Et dans ce procès, Colonna avait déjà eu matière à s’irriter, quelques jours auparavant, des déclarations des épouses du membre du commando, toutes aussi alambiquées que les retournement de vestes de leur mari. Les unes ne se souviennent pas, les autres ne se rappellent plus, et Colonna s’irrite notamment des déclarations de Mme Alessandri. Cette dame, épouse de Pierre Alessandri, avait beaucoup chargé Colonna lors de ses premières auditions, et déclare aujourd’hui avoir cédé sous les « coups de bottin » des enquêteurs et les « hurlements » qu’elle entendait. Aujourd’hui son mari s’est accusé de l’assassinat du préfet, et à la question de savoir si elle croit son mari capable de tuer quelqu’un, elle a cette extraordinaire sentence : « Je suis sa femme, je ne peux pas répondre à cette question ». Elle ne peut d’ailleurs aujourd’hui répondre à rien, ou presque, et quand l’avocat général lui demande qui lui a volé son droit à la vérité, elle répond : « Personne ». Là aussi, Colonna espérait mieux que ce style de dialogue de sourd. Le lendemain, d’ailleurs, il le fait savoir : « J’ai trouvé le témoignage de Mme Alessandri pas clair, pas précis. Pourquoi elle ne dit pas franchement que je n’étais pas le 7 février 1998 au matin chez Alain Ferrandi ? Je ne comprends pas son attitude. Je vis un calvaire depuis huit ans et demi. Je n’ai pas vu grandir mon fils, je suis en prison depuis quatre ans et demi. Je n’étais pas au départ chez Pierre Alessandri le 6 février à 17 h 30, ni le matin suivant chez les Ferrandi. Je ne comprends pas Mme Alessandri, je ne l’accepte pas. Elle le sait, elle, que je n’y suis pas ! », diatribe énervée qui se situe entre la déception et la colère, entre la frustration et la menace (« je ne l’accepte pas »).
Yvan Colonna n’est pas idiot, pas innocent au sens « niais » du terme. Pas un schpountz. Il sent bien que sa défense est fragile, si ce n’est maladroite.
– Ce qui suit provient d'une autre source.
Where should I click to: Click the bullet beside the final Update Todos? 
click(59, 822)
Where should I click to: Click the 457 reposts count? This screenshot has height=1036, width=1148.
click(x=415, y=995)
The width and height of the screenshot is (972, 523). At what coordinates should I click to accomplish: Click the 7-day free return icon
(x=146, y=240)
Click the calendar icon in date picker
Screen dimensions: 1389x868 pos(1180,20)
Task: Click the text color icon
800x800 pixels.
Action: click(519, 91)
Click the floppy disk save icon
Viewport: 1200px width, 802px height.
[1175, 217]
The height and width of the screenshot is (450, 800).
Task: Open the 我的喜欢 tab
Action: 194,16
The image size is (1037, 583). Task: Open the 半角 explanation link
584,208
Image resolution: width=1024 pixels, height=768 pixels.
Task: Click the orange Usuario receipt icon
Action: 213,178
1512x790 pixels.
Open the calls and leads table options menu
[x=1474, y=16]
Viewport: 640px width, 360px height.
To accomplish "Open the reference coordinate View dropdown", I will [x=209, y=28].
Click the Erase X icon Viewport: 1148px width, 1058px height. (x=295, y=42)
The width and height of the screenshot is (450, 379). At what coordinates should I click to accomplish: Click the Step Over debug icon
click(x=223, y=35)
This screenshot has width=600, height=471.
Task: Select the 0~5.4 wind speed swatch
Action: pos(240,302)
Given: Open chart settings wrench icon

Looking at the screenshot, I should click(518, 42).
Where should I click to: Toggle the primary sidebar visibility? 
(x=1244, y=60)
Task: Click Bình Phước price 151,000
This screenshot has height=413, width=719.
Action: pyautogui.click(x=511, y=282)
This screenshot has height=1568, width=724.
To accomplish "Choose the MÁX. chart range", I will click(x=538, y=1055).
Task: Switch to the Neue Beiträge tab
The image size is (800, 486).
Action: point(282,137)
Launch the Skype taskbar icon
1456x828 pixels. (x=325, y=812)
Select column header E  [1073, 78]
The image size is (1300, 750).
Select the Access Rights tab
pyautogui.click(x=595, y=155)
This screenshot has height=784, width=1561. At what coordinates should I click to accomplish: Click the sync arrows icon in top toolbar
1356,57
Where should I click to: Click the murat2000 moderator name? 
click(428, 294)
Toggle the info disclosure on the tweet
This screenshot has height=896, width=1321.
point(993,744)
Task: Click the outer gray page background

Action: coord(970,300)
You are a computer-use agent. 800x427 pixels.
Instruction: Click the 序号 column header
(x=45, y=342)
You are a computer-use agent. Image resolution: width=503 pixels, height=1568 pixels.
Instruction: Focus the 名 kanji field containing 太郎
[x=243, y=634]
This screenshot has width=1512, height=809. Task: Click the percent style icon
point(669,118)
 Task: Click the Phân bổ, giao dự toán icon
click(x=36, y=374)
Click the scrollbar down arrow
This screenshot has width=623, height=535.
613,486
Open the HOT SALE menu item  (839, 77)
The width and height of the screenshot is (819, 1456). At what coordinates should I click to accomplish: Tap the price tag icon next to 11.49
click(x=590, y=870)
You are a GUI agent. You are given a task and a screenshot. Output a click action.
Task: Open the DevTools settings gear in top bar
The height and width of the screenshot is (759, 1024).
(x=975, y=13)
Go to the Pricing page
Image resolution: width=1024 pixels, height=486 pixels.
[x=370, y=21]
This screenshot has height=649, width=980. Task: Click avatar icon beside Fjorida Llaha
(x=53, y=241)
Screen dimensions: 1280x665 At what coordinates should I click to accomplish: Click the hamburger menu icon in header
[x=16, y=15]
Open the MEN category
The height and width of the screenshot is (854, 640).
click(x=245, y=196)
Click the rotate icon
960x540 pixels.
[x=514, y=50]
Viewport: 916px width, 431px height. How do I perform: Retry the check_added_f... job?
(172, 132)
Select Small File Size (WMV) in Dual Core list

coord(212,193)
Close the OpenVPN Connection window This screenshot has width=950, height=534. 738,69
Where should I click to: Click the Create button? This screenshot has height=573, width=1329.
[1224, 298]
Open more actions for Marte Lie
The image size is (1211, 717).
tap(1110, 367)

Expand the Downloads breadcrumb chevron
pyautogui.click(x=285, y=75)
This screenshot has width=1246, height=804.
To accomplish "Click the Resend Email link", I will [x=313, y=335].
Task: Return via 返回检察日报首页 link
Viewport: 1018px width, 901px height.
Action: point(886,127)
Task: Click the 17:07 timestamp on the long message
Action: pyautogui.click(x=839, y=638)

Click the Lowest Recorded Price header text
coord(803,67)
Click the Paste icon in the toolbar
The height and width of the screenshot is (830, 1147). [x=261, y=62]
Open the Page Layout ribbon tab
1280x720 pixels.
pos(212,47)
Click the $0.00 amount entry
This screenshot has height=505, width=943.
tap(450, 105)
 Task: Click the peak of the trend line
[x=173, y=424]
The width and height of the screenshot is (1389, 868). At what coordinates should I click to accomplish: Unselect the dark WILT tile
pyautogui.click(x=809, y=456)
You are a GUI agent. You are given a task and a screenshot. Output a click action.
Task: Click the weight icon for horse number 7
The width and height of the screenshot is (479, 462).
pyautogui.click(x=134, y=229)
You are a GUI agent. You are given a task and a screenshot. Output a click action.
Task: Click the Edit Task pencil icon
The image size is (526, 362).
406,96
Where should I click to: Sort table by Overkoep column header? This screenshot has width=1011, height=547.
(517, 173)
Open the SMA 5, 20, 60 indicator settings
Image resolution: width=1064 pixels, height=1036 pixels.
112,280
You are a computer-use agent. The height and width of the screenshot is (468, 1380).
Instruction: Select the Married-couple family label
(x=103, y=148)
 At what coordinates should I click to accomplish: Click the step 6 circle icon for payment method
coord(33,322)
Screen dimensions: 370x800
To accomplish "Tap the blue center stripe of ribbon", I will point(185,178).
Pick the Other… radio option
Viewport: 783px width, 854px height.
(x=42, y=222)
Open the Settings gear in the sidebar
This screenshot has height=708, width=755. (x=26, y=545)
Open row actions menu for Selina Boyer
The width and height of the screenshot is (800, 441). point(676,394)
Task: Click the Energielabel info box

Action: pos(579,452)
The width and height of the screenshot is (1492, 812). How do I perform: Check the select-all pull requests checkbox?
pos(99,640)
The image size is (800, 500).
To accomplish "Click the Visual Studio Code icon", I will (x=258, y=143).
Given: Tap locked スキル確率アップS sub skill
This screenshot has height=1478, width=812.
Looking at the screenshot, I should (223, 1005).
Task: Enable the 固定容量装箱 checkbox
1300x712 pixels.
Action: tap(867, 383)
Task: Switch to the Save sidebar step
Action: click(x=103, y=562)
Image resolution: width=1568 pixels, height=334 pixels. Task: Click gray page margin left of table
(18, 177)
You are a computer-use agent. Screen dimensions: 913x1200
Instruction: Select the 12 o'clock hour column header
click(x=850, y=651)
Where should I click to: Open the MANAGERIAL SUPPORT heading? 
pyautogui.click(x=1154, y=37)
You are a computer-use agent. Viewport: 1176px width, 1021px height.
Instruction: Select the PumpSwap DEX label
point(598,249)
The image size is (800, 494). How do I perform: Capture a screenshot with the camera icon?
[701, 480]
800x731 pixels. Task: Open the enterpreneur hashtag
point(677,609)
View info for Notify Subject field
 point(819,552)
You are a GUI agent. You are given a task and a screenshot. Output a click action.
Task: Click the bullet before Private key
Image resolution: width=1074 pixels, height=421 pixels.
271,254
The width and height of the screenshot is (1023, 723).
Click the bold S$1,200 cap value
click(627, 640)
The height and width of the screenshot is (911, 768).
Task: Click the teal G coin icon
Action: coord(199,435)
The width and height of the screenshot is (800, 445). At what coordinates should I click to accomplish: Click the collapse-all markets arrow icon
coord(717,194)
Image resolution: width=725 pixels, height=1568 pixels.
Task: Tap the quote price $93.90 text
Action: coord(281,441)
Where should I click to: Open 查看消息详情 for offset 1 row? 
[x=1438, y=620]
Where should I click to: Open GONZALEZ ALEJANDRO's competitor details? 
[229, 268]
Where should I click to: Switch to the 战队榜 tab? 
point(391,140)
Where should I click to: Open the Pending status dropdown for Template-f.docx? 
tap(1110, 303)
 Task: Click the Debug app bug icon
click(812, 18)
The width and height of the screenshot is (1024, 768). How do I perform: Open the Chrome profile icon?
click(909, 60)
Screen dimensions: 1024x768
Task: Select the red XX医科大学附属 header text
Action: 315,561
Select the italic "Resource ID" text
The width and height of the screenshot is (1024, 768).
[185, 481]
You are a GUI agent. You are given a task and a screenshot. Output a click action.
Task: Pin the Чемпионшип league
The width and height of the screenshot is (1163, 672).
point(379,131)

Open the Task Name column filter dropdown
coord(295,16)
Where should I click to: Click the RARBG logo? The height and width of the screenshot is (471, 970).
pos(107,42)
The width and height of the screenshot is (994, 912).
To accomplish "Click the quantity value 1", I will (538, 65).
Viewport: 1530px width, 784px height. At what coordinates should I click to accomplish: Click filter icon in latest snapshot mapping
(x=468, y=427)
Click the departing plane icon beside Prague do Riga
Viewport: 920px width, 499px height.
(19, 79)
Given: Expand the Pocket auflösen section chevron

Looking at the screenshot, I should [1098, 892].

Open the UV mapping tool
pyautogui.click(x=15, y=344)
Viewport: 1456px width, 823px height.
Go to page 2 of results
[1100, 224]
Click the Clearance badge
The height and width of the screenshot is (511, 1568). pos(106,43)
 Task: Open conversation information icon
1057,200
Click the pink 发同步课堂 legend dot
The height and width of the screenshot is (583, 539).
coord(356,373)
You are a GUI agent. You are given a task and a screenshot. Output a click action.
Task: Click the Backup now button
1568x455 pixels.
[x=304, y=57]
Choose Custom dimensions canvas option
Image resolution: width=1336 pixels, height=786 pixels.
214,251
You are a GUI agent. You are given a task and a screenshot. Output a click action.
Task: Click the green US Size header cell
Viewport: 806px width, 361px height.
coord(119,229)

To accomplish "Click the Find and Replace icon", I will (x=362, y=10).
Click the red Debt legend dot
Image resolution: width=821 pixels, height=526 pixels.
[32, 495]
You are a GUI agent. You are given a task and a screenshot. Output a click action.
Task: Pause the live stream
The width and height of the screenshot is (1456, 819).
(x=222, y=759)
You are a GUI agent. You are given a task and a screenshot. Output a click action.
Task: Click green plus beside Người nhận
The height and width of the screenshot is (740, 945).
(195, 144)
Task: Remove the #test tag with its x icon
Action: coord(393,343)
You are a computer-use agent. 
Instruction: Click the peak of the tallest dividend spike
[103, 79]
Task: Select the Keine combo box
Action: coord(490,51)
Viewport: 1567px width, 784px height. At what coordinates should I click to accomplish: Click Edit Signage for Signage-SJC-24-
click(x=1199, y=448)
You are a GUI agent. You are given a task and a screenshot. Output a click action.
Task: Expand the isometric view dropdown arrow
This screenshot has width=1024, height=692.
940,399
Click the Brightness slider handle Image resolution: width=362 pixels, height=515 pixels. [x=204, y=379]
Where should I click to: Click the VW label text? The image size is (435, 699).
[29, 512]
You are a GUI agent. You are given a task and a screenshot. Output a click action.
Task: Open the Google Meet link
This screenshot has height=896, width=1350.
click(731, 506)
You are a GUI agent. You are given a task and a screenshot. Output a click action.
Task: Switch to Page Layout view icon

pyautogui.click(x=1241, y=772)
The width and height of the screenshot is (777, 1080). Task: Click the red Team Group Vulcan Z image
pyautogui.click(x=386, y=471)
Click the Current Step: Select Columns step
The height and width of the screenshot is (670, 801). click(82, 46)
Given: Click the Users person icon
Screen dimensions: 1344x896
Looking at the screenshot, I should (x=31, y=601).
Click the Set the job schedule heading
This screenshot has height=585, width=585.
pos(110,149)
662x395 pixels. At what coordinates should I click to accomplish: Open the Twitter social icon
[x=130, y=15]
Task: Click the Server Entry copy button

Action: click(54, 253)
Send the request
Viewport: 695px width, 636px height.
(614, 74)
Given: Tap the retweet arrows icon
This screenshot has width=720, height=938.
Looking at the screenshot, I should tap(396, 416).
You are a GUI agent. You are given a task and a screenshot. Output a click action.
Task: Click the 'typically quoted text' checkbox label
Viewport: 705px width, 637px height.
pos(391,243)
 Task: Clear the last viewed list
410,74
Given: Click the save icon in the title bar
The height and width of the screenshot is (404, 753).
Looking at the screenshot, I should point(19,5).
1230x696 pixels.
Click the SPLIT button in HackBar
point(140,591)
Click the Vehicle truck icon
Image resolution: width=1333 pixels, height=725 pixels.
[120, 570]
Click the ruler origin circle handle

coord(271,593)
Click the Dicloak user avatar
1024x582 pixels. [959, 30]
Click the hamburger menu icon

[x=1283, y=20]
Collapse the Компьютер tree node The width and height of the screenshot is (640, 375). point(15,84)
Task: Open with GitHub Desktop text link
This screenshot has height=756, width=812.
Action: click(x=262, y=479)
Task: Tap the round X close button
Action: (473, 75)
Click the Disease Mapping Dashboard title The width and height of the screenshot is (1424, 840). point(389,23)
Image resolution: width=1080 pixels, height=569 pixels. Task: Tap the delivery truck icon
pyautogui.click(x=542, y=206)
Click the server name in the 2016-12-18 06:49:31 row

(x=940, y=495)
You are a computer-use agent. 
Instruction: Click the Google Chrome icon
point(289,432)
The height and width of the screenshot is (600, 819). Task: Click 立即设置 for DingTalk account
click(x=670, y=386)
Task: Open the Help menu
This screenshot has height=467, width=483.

Il sait que le temps ne joue pas pour lui. Aussi s’est-il senti obligé, deux fois déjà, d’exprimer son mécontentement. Rien ne fonctionne comme prévu : ceux qui l’accusent n’y vont pas par quatre chemins (Marion en tête) et ceux qui l’ont « blanchi », ses principaux atouts, manquent singulièrement de conviction, c’est le moins qu’on puisse dire. C’est pourtant capital, dans nos palais de justice, la conviction. C’est fondamental. Il faut ne chercher à gagner que cela : l’intime conviction, qui seule l’emporte.
Que peut-on donc espérer Colonna du transport de la Cour à Ajaccio ? On ne voit pas. Pas de reconstitution, juste la vision d’un décor, d’une scène de crime, sans plus. Rien qui puisse éclairer les débats, plutôt une sorte de version « romantique » de la funeste dernière cigarette du condamné.